Start of DATA FOR THIS TASK
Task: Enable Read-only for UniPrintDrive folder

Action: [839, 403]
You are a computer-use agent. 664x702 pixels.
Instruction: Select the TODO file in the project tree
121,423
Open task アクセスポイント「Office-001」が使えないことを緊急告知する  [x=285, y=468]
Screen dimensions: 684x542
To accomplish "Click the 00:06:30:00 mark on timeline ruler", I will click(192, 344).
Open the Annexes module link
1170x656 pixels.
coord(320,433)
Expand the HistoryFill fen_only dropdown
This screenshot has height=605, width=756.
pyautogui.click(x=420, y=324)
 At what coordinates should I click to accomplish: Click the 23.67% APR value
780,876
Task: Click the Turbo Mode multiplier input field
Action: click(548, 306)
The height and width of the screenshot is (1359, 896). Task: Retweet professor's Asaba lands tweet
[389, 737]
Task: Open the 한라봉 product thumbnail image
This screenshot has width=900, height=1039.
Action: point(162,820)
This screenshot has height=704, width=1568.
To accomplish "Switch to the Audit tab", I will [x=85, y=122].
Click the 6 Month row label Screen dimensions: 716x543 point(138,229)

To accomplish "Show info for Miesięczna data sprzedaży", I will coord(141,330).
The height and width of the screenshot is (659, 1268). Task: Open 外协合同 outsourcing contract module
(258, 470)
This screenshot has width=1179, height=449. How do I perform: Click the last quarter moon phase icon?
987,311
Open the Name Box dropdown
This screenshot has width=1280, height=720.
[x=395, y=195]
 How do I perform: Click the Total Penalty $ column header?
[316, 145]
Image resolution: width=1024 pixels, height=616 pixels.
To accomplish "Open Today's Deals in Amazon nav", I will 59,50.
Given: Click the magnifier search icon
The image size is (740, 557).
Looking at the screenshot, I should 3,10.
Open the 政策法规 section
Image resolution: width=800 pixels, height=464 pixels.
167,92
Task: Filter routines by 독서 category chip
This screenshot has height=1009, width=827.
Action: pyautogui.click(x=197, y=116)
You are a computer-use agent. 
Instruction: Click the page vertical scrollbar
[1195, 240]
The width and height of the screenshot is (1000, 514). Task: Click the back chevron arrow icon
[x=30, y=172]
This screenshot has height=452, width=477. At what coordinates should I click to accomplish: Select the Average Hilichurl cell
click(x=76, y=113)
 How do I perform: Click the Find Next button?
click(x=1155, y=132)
End of DATA FOR THIS TASK
*ASSIGNMENT*. An exact copy of the listing above is what this exercise asks for.

*TASK ANSWER*.
Task: Enable Read-only for UniPrintDrive folder

Action: [839, 403]
You are a computer-use agent. 664x702 pixels.
Instruction: Select the TODO file in the project tree
121,423
Open task アクセスポイント「Office-001」が使えないことを緊急告知する  [x=285, y=468]
Screen dimensions: 684x542
To accomplish "Click the 00:06:30:00 mark on timeline ruler", I will click(192, 344).
Open the Annexes module link
1170x656 pixels.
coord(320,433)
Expand the HistoryFill fen_only dropdown
This screenshot has height=605, width=756.
pyautogui.click(x=420, y=324)
 At what coordinates should I click to accomplish: Click the 23.67% APR value
780,876
Task: Click the Turbo Mode multiplier input field
Action: click(548, 306)
The height and width of the screenshot is (1359, 896). Task: Retweet professor's Asaba lands tweet
[389, 737]
Task: Open the 한라봉 product thumbnail image
This screenshot has width=900, height=1039.
Action: point(162,820)
This screenshot has height=704, width=1568.
To accomplish "Switch to the Audit tab", I will [x=85, y=122].
Click the 6 Month row label Screen dimensions: 716x543 point(138,229)

To accomplish "Show info for Miesięczna data sprzedaży", I will coord(141,330).
The height and width of the screenshot is (659, 1268). Task: Open 外协合同 outsourcing contract module
(258, 470)
This screenshot has width=1179, height=449. How do I perform: Click the last quarter moon phase icon?
987,311
Open the Name Box dropdown
This screenshot has width=1280, height=720.
[x=395, y=195]
 How do I perform: Click the Total Penalty $ column header?
[316, 145]
Image resolution: width=1024 pixels, height=616 pixels.
To accomplish "Open Today's Deals in Amazon nav", I will 59,50.
Given: Click the magnifier search icon
The image size is (740, 557).
Looking at the screenshot, I should 3,10.
Open the 政策法规 section
Image resolution: width=800 pixels, height=464 pixels.
167,92
Task: Filter routines by 독서 category chip
This screenshot has height=1009, width=827.
Action: pyautogui.click(x=197, y=116)
You are a computer-use agent. 
Instruction: Click the page vertical scrollbar
[1195, 240]
The width and height of the screenshot is (1000, 514). Task: Click the back chevron arrow icon
[x=30, y=172]
This screenshot has height=452, width=477. At what coordinates should I click to accomplish: Select the Average Hilichurl cell
click(x=76, y=113)
 How do I perform: Click the Find Next button?
click(x=1155, y=132)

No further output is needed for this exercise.